By leveraging technology and good note taking, I think we can all experience some benefits of time travel.


Sara: Hacking a Hackathon


Sara was a project a few friends and I decided to hack on for a weekend in September (Haani, Sumit, Zeeshan and myself). The feedback was great and we learned a lot. We took first place at the hackathon in Toronto (out of 25 teams), and then 3rd place at the Global Judging at MIT (out of several hundred). Here are four tips we discovered for “hacking the hackathon.”

1) Try to solve a Really Big Problem

The bigger the problem, the more likely you will have the attention of the judges and audience. With Sara, we were trying to solve the problem of internet access for five billion people. Identifying a big problem is easier said than done, but it’s important to focus on the steps to take to get there:  Pivots. Which is the 2nd tip…

2) Pivot

Pivots turn into steps. Hacakthons don’t usually last longer than 2-3 days so these have to be made extremely fast. Before landing on the idea of Sara we were brainstorming “Kasaan,” which means farmer in Urdu. Our idea was to build a simple Android app that would give real-time local commodity and produce prices to local farmers so they would know the true price of their goods. We read about many horror stories of farmers being ripped off by brokers and middlemen who benefited from asymmetric information. However good of an idea we thought we had, a quick Google search into the smartphone penetration in the sub-continent showed abysmal figures. Not only that but we discovered even those with smartphones did not have access to data connection. From there we pivoted to providing pricing data via SMS – which subsequently got us to thinking “why not just add a bunch of integrations to other search engines and web directories?” This is how we pivoted our way onto a “bigger problem.”

3) Try to go last if you can

This is an odd one. We did not do this intentionally, rather this was an accidental discovery. When you have so many teams competing (and usually hackathons have a specific cause or purpose) there could be an overlap of your idea with other teams. If the problem is a big one, your solution may umbrella other problems being pursued by other teams. We found there were several teams that decided to leverage the SMS medium to broadcast or distribute relevant information to rural users. This only validating our value proposition. Not only that but we were also able to position Sara as platform for other 3rd party search engines and directories to integrate with. We believe being one of the last teams to pitch made our service more top of mind than the others.

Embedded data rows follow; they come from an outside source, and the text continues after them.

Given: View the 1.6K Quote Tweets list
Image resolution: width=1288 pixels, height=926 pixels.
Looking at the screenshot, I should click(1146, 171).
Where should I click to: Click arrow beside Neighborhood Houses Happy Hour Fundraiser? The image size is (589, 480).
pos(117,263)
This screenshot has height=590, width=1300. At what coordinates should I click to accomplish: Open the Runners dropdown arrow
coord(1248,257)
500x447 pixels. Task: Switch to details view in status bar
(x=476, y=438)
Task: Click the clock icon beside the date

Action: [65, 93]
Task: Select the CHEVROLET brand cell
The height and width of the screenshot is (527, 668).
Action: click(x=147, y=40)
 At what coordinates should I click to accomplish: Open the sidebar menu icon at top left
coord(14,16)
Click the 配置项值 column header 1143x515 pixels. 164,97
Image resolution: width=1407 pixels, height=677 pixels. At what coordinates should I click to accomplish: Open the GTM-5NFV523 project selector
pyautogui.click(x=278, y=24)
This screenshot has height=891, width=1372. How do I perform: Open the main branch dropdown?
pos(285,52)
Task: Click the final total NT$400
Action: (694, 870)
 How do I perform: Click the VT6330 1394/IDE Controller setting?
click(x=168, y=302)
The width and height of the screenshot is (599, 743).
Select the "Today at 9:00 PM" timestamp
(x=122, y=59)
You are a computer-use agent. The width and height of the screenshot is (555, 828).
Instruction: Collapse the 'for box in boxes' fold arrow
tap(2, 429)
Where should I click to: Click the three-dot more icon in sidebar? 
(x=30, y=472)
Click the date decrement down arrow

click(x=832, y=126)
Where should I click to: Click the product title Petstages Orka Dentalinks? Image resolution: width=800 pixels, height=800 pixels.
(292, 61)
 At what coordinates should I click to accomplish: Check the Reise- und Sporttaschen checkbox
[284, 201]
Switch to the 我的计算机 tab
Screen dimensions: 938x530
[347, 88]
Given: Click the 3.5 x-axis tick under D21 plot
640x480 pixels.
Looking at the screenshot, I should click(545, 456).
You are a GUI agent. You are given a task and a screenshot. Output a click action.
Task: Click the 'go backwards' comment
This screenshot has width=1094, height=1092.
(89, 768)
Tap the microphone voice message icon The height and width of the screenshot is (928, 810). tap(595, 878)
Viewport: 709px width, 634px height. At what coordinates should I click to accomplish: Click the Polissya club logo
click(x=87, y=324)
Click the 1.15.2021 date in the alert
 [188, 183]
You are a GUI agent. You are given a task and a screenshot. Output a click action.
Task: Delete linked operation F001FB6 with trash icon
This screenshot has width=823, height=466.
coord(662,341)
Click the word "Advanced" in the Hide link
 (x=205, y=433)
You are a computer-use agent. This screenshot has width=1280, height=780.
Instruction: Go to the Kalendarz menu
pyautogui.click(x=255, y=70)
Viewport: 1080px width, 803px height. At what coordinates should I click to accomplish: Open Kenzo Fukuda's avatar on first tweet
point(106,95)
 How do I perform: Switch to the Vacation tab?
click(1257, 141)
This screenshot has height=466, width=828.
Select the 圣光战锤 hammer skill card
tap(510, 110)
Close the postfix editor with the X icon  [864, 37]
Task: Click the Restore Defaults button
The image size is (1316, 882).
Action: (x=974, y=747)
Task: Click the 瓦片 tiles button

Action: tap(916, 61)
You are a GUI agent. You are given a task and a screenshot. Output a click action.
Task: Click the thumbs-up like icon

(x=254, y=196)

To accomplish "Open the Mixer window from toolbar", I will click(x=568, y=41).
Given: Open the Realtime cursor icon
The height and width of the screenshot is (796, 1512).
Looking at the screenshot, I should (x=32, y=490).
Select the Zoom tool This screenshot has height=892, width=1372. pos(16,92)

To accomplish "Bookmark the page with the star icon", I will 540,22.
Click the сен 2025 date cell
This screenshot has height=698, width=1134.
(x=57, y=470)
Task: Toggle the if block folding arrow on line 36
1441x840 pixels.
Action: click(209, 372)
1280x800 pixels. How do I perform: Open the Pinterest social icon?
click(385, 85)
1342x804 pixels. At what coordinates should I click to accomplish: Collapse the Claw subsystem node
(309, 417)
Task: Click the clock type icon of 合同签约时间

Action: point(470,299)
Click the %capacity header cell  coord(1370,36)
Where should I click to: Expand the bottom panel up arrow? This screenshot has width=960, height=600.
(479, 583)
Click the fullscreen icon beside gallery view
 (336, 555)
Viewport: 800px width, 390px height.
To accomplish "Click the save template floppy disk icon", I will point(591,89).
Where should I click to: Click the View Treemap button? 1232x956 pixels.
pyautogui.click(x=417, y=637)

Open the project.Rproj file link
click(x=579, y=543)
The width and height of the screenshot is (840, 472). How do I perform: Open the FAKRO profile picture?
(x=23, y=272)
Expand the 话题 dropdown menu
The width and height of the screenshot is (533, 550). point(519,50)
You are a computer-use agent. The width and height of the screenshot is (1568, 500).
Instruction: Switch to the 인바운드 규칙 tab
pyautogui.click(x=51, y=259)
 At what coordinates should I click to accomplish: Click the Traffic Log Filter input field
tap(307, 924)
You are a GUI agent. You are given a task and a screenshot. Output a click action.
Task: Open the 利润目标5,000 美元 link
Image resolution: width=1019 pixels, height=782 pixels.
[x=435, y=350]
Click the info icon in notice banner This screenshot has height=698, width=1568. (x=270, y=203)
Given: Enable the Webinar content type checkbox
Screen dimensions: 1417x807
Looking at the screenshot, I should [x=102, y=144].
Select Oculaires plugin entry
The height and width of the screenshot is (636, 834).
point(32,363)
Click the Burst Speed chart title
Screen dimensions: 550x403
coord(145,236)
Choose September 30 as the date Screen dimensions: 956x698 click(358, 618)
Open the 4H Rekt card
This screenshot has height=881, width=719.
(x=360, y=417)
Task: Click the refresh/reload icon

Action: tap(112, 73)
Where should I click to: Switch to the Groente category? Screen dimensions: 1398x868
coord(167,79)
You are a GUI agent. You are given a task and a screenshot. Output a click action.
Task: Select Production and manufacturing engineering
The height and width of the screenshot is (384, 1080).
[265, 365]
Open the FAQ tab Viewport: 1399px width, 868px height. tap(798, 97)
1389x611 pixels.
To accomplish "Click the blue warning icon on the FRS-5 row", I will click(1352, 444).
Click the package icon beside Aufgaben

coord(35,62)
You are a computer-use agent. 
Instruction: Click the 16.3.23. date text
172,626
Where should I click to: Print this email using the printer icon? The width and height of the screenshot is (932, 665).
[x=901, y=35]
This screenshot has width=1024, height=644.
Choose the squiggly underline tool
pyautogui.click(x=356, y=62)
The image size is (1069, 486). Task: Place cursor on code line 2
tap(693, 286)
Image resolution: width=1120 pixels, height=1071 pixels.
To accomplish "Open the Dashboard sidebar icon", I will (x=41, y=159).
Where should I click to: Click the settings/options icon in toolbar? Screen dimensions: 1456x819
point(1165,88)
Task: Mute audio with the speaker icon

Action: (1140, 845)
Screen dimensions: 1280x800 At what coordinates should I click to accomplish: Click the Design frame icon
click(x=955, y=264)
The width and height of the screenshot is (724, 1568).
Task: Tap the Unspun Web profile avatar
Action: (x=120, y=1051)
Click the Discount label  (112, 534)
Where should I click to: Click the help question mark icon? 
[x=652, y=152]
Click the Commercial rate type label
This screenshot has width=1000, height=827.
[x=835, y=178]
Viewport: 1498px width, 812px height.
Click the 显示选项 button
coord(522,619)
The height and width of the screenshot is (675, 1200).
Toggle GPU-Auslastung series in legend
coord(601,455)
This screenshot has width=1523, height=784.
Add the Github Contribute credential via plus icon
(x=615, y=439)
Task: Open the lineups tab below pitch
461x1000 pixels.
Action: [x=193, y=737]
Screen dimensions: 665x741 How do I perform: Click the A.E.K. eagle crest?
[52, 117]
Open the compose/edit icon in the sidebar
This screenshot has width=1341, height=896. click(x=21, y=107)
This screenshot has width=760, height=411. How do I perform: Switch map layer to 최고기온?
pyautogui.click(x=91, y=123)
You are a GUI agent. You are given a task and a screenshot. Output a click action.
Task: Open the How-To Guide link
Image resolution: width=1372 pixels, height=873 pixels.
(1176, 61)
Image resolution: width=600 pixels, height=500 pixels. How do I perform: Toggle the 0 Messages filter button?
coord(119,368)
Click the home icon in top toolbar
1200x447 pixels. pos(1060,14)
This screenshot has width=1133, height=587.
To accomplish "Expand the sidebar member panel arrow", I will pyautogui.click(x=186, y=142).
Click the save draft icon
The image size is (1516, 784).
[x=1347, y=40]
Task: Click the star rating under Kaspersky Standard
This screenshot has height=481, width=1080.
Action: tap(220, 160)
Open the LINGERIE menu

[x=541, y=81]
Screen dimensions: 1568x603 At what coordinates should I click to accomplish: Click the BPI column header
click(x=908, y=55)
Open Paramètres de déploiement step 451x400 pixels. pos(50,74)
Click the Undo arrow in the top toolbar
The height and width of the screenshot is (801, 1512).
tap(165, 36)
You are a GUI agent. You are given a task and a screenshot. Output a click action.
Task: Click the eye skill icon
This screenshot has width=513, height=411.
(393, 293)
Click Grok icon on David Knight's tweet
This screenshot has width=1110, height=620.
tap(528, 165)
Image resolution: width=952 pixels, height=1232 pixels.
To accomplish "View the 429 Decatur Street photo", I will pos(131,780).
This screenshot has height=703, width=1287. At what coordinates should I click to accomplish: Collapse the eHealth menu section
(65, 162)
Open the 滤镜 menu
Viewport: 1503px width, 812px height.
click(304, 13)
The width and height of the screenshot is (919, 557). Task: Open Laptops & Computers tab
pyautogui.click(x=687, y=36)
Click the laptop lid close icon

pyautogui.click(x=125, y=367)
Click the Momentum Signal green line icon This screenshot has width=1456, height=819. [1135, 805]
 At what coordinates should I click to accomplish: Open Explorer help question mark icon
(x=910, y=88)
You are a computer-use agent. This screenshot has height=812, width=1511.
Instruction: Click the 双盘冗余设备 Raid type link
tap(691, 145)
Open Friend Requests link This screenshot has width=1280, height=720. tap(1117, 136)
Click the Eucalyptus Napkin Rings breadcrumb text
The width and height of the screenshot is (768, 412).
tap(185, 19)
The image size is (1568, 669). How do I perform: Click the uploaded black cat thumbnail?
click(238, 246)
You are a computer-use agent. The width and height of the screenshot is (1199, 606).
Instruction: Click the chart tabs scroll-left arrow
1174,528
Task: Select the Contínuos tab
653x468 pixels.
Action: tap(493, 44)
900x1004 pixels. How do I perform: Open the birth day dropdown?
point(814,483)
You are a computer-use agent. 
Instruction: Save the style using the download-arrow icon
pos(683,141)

Most importantly, 3) Hustle to be memorable

We learned the underlying objective of any qualitative competition is to be memorable. With competitions like sports games or races, there is a definitive qualitative measure of success; but with a competition on who has the best idea, it’s a completely different game. Our strategy from the get go was to be memorable. We knew we had to stand out because judging can be influenced by so many tiny foreseeable forces. The tactic we used to stand out was getting application into the hands of everyone in the audience, including the judges, at the same time, during the pitch. This was probably just as time consuming as building the application itself. While our team of wizards were knee high in code during the weekend, I was making the rounds, introducing myself and offering product help to other teams in the space. I used this time to introduce (briefly) our idea and ask for their phone numbers in order for them to help us test and better our service (this was the original sentiment). Getting the phone numbers of the judges was the most important, but also harder. A few weird looks from the staff and volunteers shouldn’t deter you; the judges were happy to help. Once we had all the phone numbers, Sumit programmed a quick script which would blast a greeting from Sara to everyone on the list, encouraging them to ask her any question. The timing of this blast was of critical importance – we did it right at the end of our pitch, applying the proverb: Strike While the Iron is Hot.